### Stored data ###

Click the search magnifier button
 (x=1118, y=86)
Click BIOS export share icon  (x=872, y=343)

###
### Stored data ###

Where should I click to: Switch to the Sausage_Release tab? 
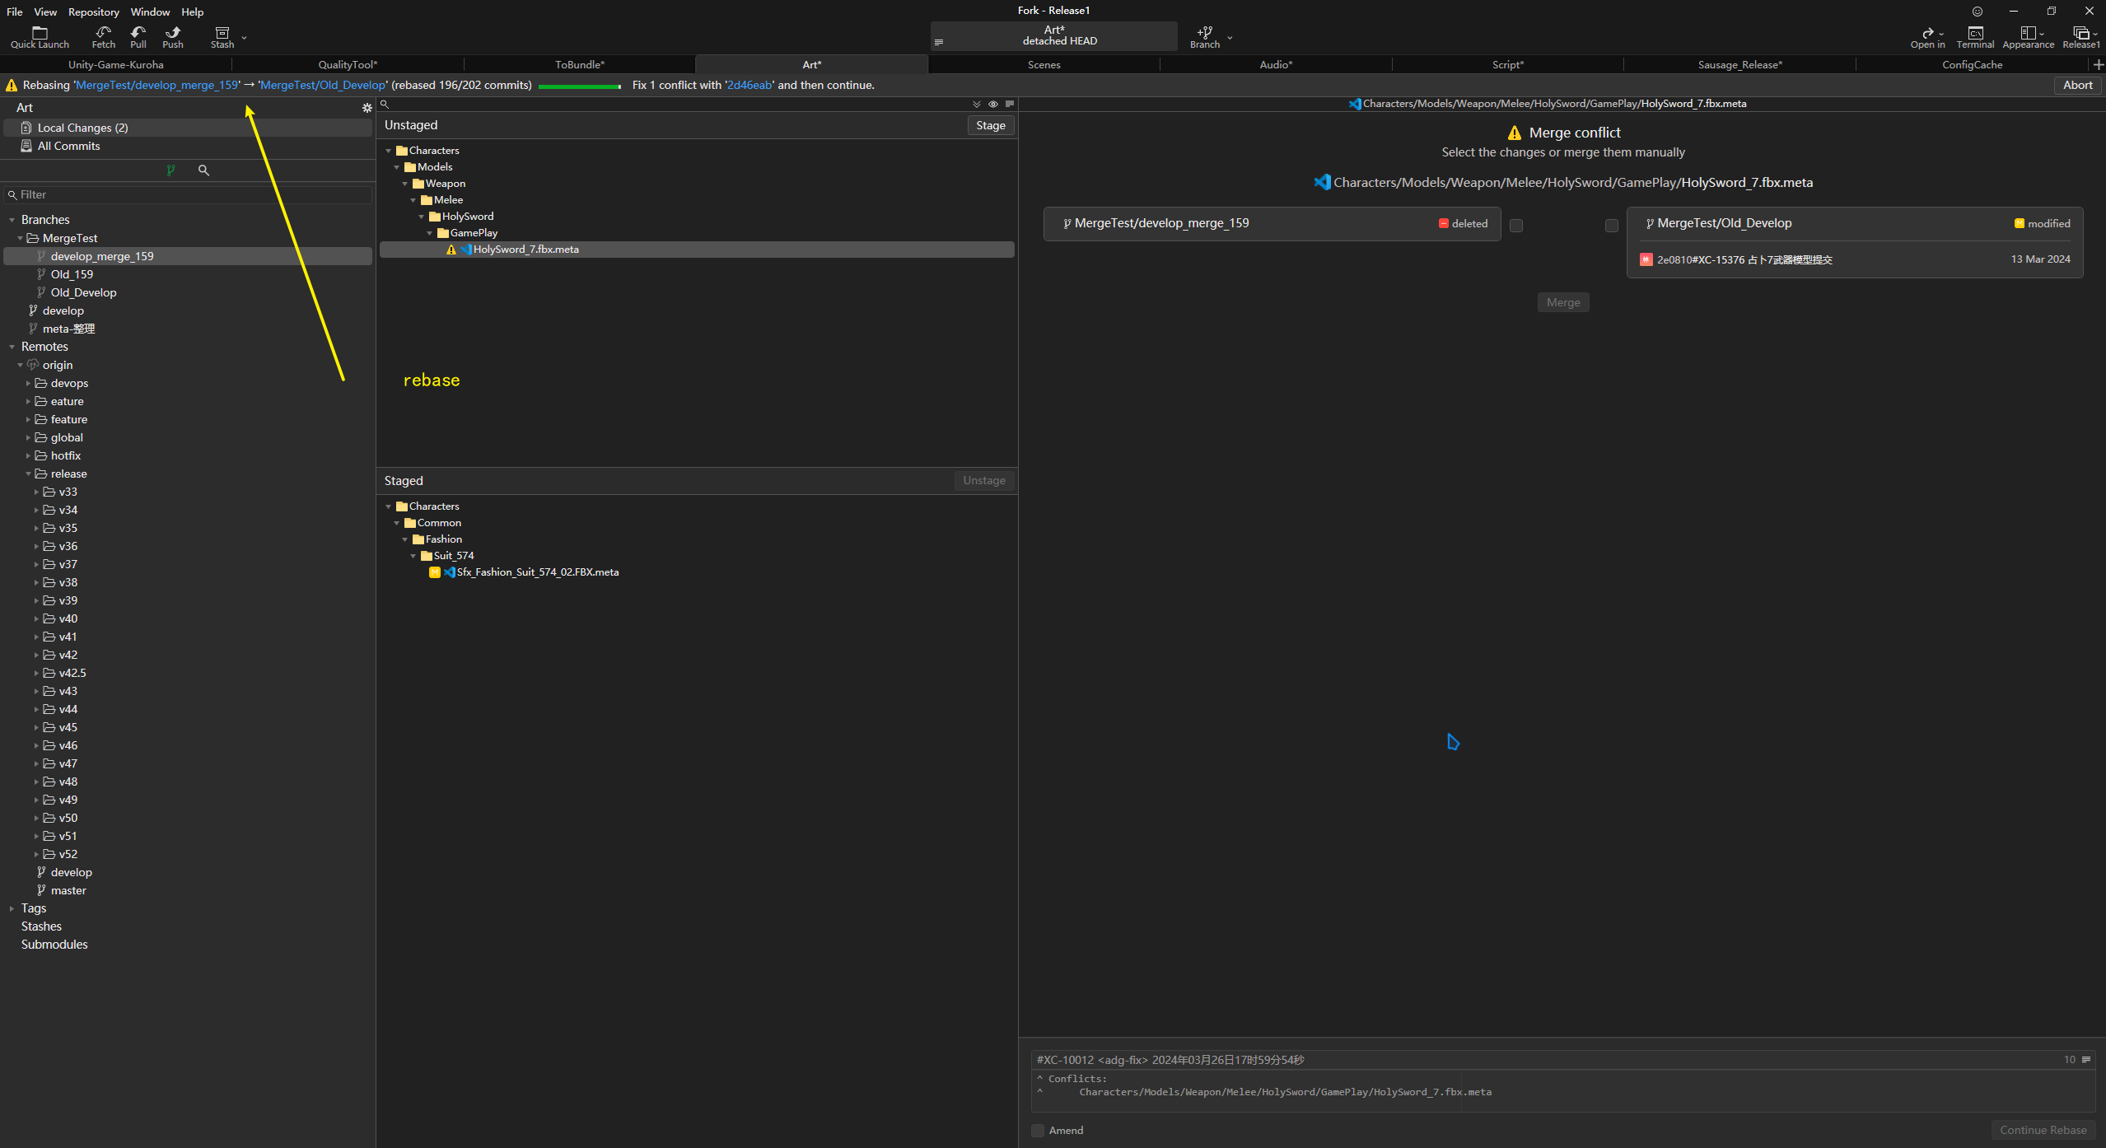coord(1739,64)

###
### Stored data ###

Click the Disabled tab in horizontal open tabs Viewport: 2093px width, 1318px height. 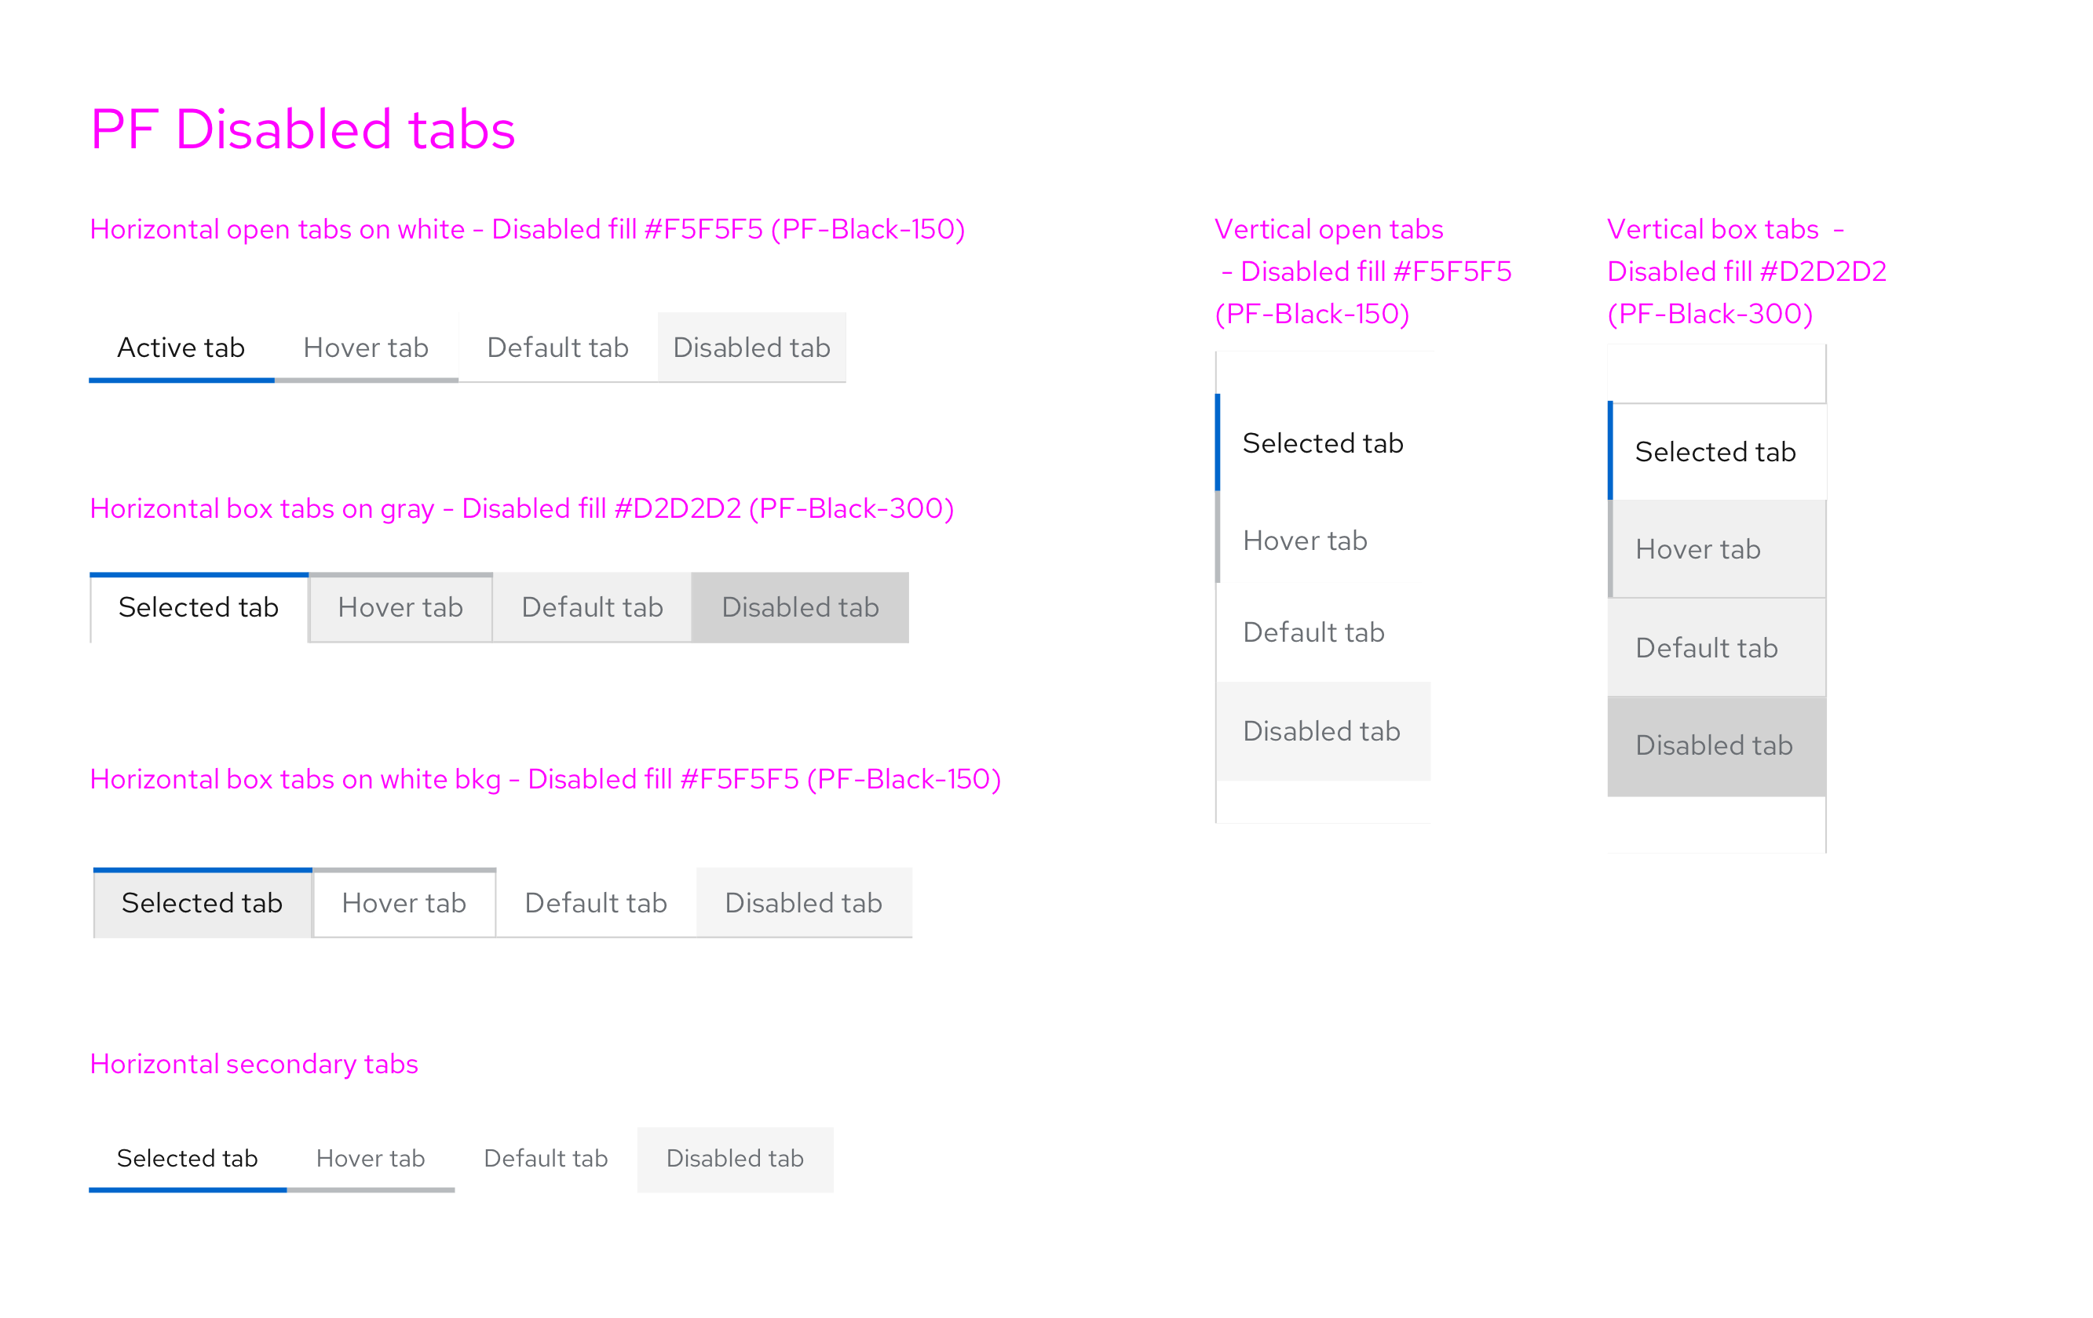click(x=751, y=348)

###

Take from the material above the lines running from the one with "Click the search magnifier button" through the one with "Click BIOS export", and repeat them exactly, with nothing else.

__Result__
Click the search magnifier button
 (x=1118, y=86)
Click BIOS export share icon  (x=872, y=343)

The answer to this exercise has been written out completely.